SUPPLIED MATERIAL
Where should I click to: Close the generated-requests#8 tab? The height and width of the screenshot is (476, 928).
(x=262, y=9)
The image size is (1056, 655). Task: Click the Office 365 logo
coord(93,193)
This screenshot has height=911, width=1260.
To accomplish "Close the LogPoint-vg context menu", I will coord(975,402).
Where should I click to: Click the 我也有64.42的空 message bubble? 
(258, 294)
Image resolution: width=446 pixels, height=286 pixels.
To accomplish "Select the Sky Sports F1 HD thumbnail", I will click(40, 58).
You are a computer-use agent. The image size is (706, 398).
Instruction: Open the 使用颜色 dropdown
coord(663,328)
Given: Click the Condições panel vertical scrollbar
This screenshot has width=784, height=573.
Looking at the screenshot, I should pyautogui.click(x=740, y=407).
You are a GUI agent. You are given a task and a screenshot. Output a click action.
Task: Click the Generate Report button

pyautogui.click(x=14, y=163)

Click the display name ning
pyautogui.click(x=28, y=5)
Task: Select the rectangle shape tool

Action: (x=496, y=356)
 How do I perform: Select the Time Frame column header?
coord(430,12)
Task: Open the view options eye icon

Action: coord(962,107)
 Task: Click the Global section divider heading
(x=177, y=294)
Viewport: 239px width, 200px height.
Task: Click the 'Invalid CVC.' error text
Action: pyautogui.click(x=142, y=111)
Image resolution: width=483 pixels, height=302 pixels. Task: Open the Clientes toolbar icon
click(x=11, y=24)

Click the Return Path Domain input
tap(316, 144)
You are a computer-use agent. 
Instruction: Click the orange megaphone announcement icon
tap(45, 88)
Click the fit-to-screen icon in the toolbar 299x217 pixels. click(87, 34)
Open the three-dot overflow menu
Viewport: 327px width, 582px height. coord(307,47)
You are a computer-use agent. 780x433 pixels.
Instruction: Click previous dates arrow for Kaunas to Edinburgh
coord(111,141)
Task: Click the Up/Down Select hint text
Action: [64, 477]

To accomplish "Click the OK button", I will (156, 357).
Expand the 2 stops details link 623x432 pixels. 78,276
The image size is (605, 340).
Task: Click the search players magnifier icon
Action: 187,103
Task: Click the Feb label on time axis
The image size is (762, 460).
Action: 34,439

EXERCISE
Repeat all of the data exactly as given.

SOLUTION FOR THIS EXERCISE
Where should I click to: Close the generated-requests#8 tab? The height and width of the screenshot is (476, 928).
(x=262, y=9)
The image size is (1056, 655). Task: Click the Office 365 logo
coord(93,193)
This screenshot has height=911, width=1260.
To accomplish "Close the LogPoint-vg context menu", I will coord(975,402).
Where should I click to: Click the 我也有64.42的空 message bubble? 
(258, 294)
Image resolution: width=446 pixels, height=286 pixels.
To accomplish "Select the Sky Sports F1 HD thumbnail", I will click(40, 58).
You are a computer-use agent. The image size is (706, 398).
Instruction: Open the 使用颜色 dropdown
coord(663,328)
Given: Click the Condições panel vertical scrollbar
This screenshot has width=784, height=573.
Looking at the screenshot, I should pyautogui.click(x=740, y=407).
You are a GUI agent. You are given a task and a screenshot. Output a click action.
Task: Click the Generate Report button

pyautogui.click(x=14, y=163)

Click the display name ning
pyautogui.click(x=28, y=5)
Task: Select the rectangle shape tool

Action: (x=496, y=356)
 How do I perform: Select the Time Frame column header?
coord(430,12)
Task: Open the view options eye icon

Action: coord(962,107)
 Task: Click the Global section divider heading
(x=177, y=294)
Viewport: 239px width, 200px height.
Task: Click the 'Invalid CVC.' error text
Action: pyautogui.click(x=142, y=111)
Image resolution: width=483 pixels, height=302 pixels. Task: Open the Clientes toolbar icon
click(x=11, y=24)

Click the Return Path Domain input
tap(316, 144)
You are a computer-use agent. 
Instruction: Click the orange megaphone announcement icon
tap(45, 88)
Click the fit-to-screen icon in the toolbar 299x217 pixels. click(87, 34)
Open the three-dot overflow menu
Viewport: 327px width, 582px height. coord(307,47)
You are a computer-use agent. 780x433 pixels.
Instruction: Click previous dates arrow for Kaunas to Edinburgh
coord(111,141)
Task: Click the Up/Down Select hint text
Action: [64, 477]

To accomplish "Click the OK button", I will (156, 357).
Expand the 2 stops details link 623x432 pixels. 78,276
The image size is (605, 340).
Task: Click the search players magnifier icon
Action: 187,103
Task: Click the Feb label on time axis
The image size is (762, 460).
Action: 34,439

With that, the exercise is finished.